● **Records for this exercise**:
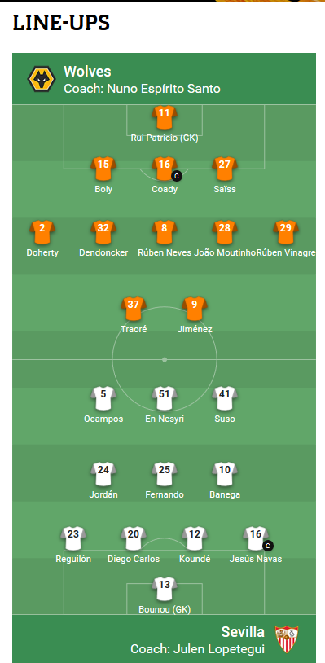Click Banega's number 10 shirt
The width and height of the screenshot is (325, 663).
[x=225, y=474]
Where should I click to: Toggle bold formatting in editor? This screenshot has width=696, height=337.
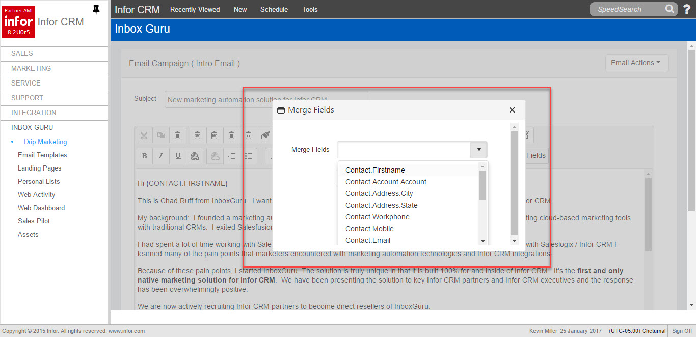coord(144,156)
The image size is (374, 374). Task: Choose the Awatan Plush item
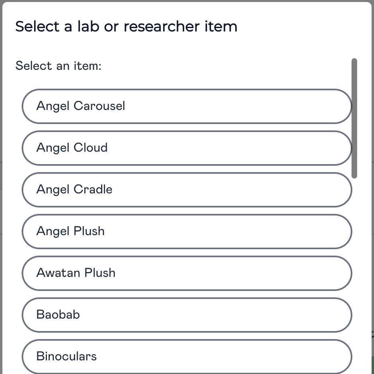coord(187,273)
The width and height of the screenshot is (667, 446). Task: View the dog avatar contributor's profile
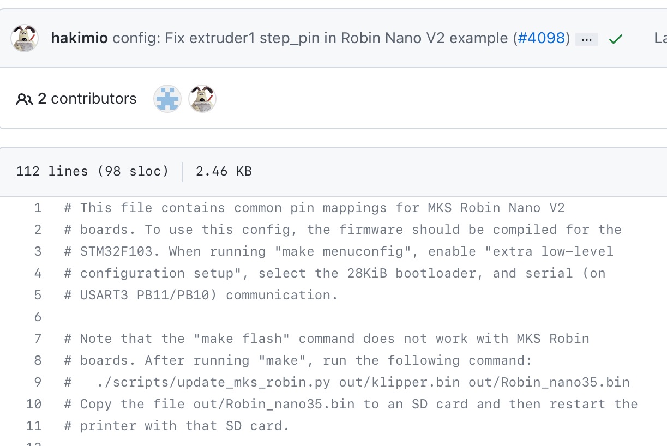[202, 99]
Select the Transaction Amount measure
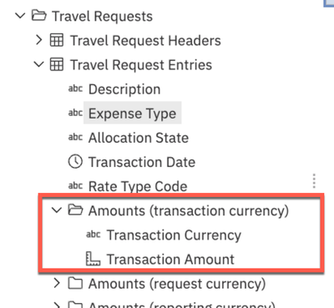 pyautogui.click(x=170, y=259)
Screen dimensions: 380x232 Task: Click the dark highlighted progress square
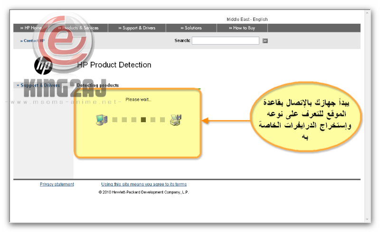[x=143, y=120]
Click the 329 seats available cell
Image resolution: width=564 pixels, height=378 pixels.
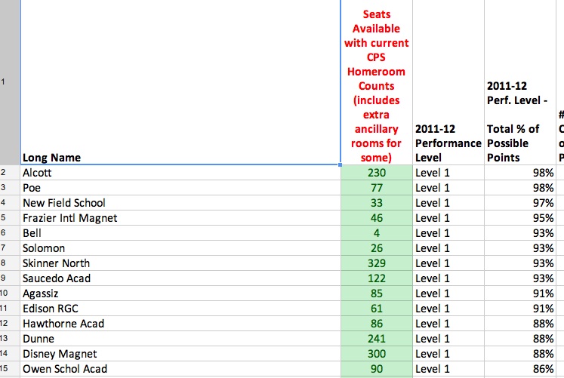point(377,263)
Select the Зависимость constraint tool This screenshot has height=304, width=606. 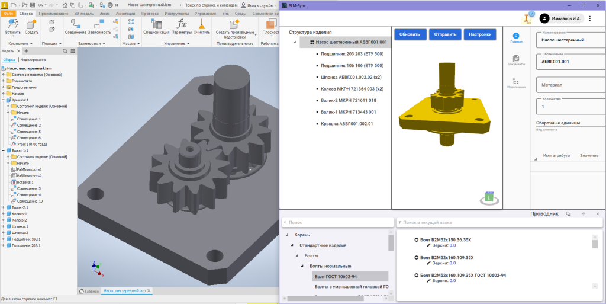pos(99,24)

--

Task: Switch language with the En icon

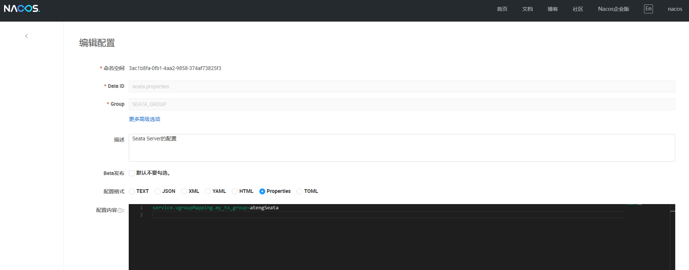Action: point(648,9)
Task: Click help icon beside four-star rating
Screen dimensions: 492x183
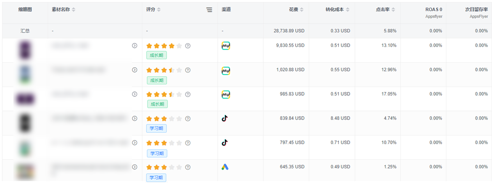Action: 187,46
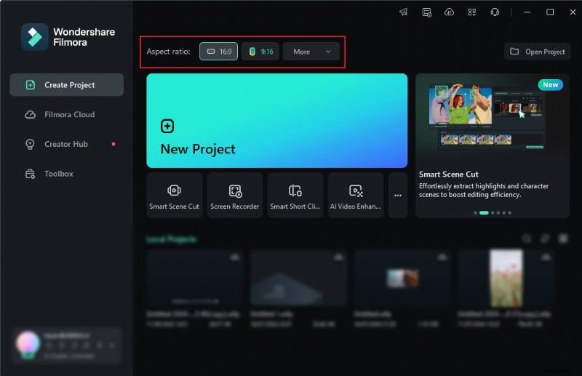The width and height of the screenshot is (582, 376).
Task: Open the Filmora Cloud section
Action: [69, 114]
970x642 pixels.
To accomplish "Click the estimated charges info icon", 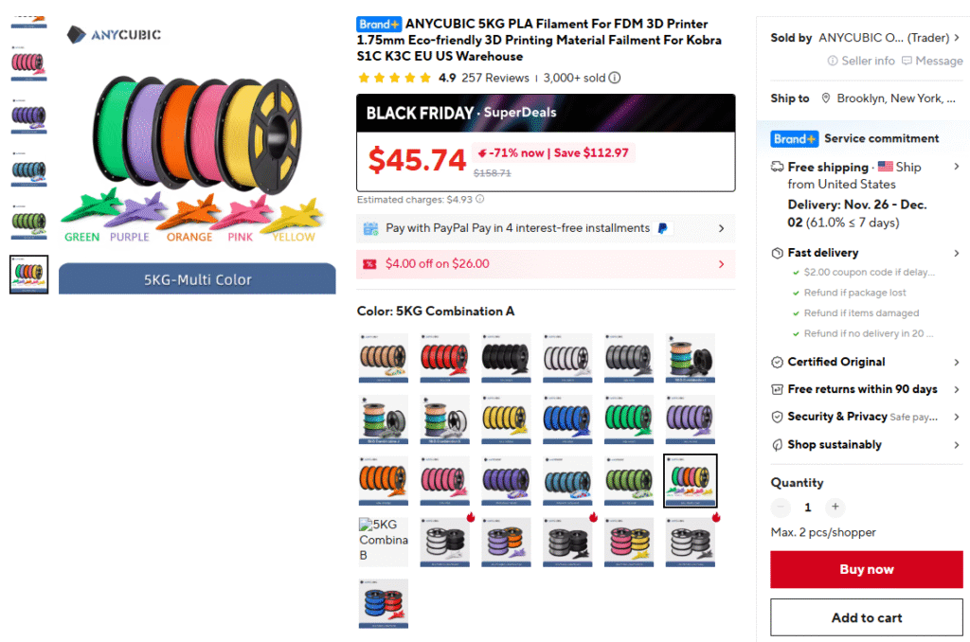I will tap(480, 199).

● **Exercise details**: Only one stretch of the material above is wanted: the line containing "Where should I" through the line containing "Click the 329 seats available cell". Restate it word for word, minus the pictures.

● **Exercise result**:
Where should I click to: Toggle bold formatting in editor? This screenshot has width=696, height=337.
coord(144,156)
The image size is (374, 374). Task: Choose the Awatan Plush item
coord(187,273)
The width and height of the screenshot is (667, 446). Task: View the dog avatar contributor's profile
[202, 99]
Select the Transaction Amount measure
 pyautogui.click(x=170, y=259)
Screen dimensions: 380x232 Task: Click the dark highlighted progress square
[x=143, y=120]
Click the 329 seats available cell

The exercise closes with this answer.